#### [Material]
******************************
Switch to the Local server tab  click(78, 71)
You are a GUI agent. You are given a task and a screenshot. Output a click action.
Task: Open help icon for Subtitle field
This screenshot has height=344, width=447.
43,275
******************************
#### [Exercise]
Rescale the items above by writing out every line again, requests included, with each coordinate in the answers multiplied by 1.75 and rounded to a whole number, halves rounded up. Leave all other text and numbers unchanged.

#### [The completed task]
Switch to the Local server tab  click(137, 124)
You are a GUI agent. You are given a task and a screenshot. Output a click action.
Task: Open help icon for Subtitle field
This screenshot has height=344, width=447.
75,481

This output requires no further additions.